Paul started his career in molecular and materials modeling as a graduate student with Prof. Henry F. “Fritz” Schaefer, III, at the University of California, Berkeley, working on some of the early codes for direct configuration interaction (CI) and calculating first and second derivatives of the energy. These codes, which allowed better calculations and faster ways to find structures and calculate vibrational spectra, started Paul’s interest in developing better and better tools for simulating molecules and materials, as well as his life-long interest in harnessing the ever increasing power of computers to science. At the time, in the 1980s, computers were much more limited than they are now — a million or more times slower! However, they could nonetheless handle interesting scientific questions, and the growth has both been a challenge and exhilarating.
After departing Berkeley, Paul held an NAS/NRC postdoc at the Ballistics Research Lab (now ARL) in Aberdeen, MD, and then joined the Theoretical Division at Los Alamos, continuing his work developing quantum chemistry methods and implementing them in a package for general use. He then switched careers, joining BioDesign, one of the early commercial companies developing and selling molecular modeling software, at the time predominantly forcefield-based molecular dynamics (MD) codes. At BioDesign, Paul broadened his scope to include MD and forcefields as well as computer graphics, working with Prof. William “Bill” Goddard, III, of CalTech, who was one of the founders of BioDesign. After a few years Paul migrated to Biosym, another modeling company, to manage both their commercial MD code, Discover, as well as the rest of the computational codes including DFT, distance geometry and codes for calculating electrostatics. Paul became heavily involved with polymer simulations as well as DFT calculations for inorganic materials during his time at Biosym. Over time, Biosym merged with MSI, which was the company originally called BioDesign, and eventually became Acclerys and more recently Biovia.
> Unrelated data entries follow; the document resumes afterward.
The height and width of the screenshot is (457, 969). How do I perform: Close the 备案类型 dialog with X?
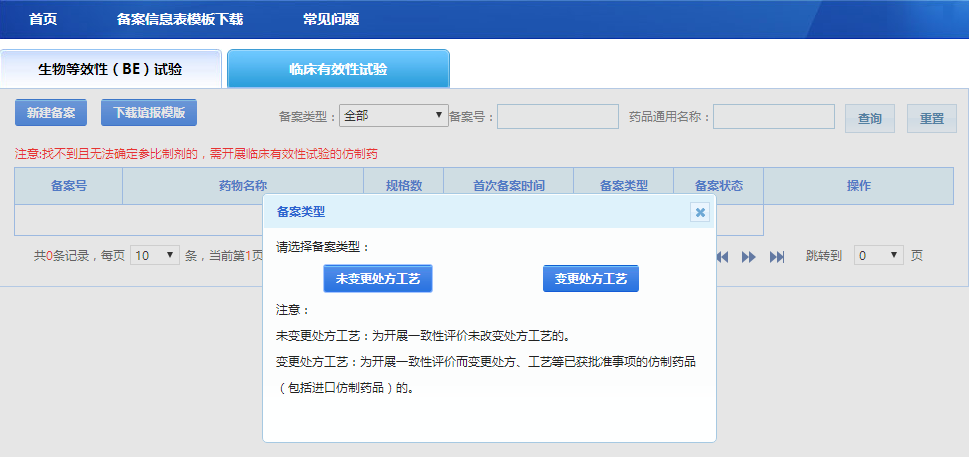click(700, 212)
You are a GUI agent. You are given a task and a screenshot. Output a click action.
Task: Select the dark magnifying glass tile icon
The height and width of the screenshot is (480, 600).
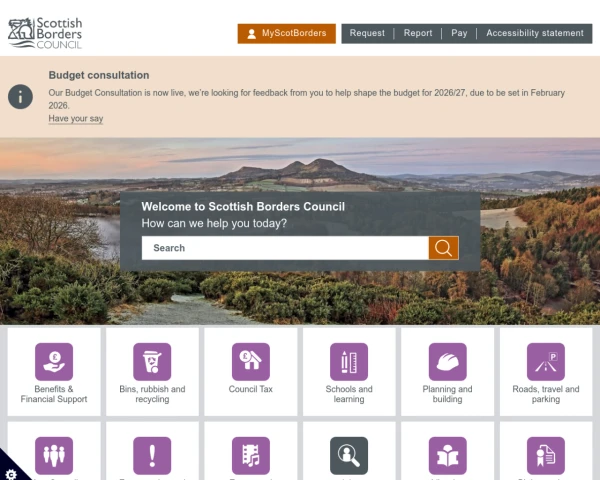point(349,455)
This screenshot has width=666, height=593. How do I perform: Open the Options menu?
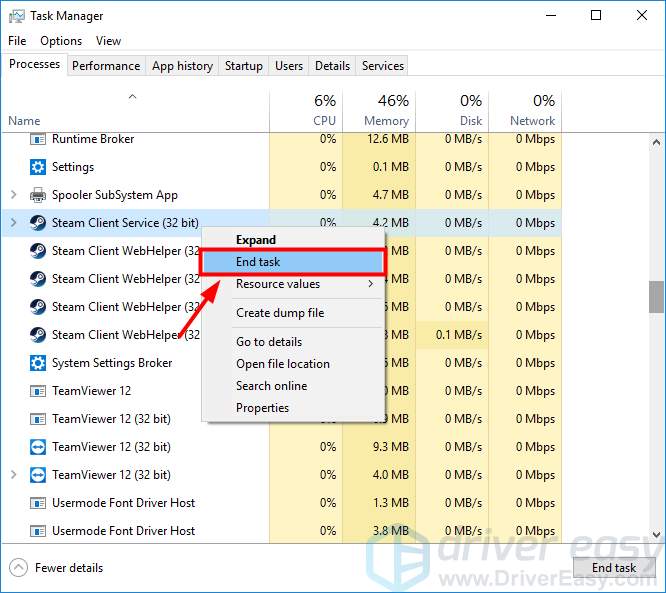point(61,41)
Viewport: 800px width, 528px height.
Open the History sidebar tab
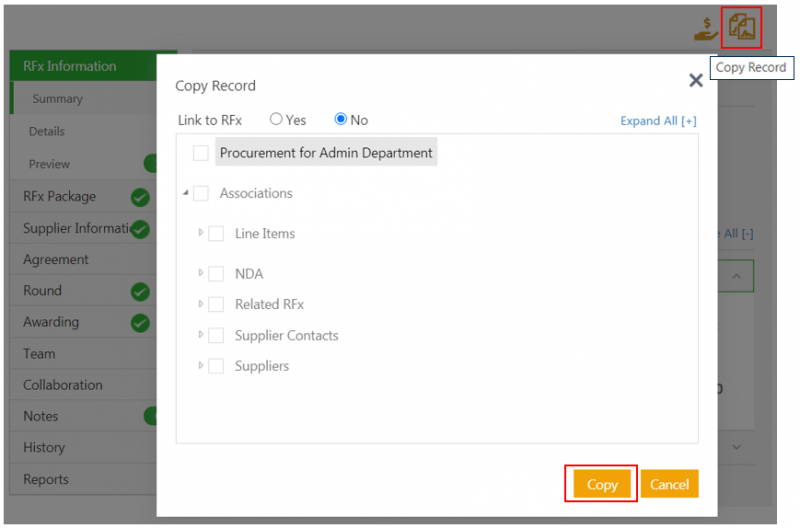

As these mergers occurred, Biosym/MSI pulled back from the materials market, so Paul left with Dr. John Harris to start Materials Design in 1998. Materials Design focussed heavily on materials simulations and databases, so for the next 18 years Paul had a hand in every aspect of commercial modeling, from code development to graphics to user interfaces and workflows, as well as a considerable amount of innovative science using the tools he was building. This experience rounded out Paul’s background, which include quantum chemistry for molecular systems, forcefields and MD for drug design as well as for polymers, and finally materials simulation using either forcefield approaches such as the embedded atom method (EAM) of periodic DFT with codes such as VASP.
In 2017, Paul brought this wealth of experience to MolSSI as the lead software scientist.